EXCERPT PROVIDED
________________
Queues and Product Development

Managing queues is important for all product development teams. Unfortunately, many teams are blind to the benefits of queueing discipline and how long queues affect their key metrics: lead time, cycle time, wait time and throughput.

Cycle time, a metric borrowed from lean thinking and manufacturing disciplines, is simply the time it takes to bring a task or process from start to finish.

Why does cycle time matter?

Cycle time is important because it lets you know how long your team takes on average to finish tasks. Coupled with other metrics like defect density, unit test code coverage and defect injection rate cycle time is a powerful metric as a basis for continuous improvement and process efficiency.

If cycle time is the time it takes to bring a task from start to finish, you may make the assumption that longer cycle times means slow activities. However, usually, the problem is not with slow activities but with periods of complete inactivity. It is therefore important to also measure wait time, which refers to the amount of time a task sits in a queue waiting for something else.
________________
AVAILABLE DATA
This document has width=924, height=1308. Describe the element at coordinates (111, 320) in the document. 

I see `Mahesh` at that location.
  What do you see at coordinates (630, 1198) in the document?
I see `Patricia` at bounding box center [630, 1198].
________________
OBJECTIVES
(a) In the excerpt on queues, what is cycle time?
(b) Revise the excerpt on queues from the words "Queues and Product" through "cycle time matter?", swapping "throughput" for "output".
(c) Pick up the excerpt on queues after its final sentence and keep writing.
The data has no connection to the excerpt on queues.

RESULTS OF THE TASKS
(a) The time it takes to bring a task or process from start to finish.

(b)
Queues and Product Development

Managing queues is important for all product development teams. Unfortunately, many teams are blind to the benefits of queueing discipline and how long queues affect their key metrics: lead time, cycle time, wait time and output.

Cycle time, a metric borrowed from lean thinking and manufacturing disciplines, is simply the time it takes to bring a task or process from start to finish.

Why does cycle time matter?

(c)
Going back to our initial example, suppose the cycle time is the time between when you started your shopping and when you walk out of the door and the wait time is the amount of time you spend on the queue waiting to be served

Now, imagine you went to the supermarket, picked your items and headed for the till. You have no idea how many people were queueing before you arrived, how many tellers are at the tills, maybe, even whether the queue you are on has a teller or not. Imagine you were completely blind to the process. Imagine further that you have no idea how the next person to be served is chosen, you just wait blindly until your ticket number is called. Some days, when the queues are short, this would work out ok, you would have great cycle times because of very little or no wait times. As soon as you got to the till your number is called and you’re served immediately.

However, on some days, like the day before Christmas, this would end up in extreme disappointment and a lot of time wasted. You probably would have no idea why you’re waiting for so long. Is it because the queue is too long? Is a single bad job blocking the teller? How many tellers are there?

The example above, though simplistic, describes exactly how teams that poorly manage their queues operate. They may observe the effects of the long task queues i.e. longer cycle times and wait times while blinding themselves from the necessary information they need to solve this problem.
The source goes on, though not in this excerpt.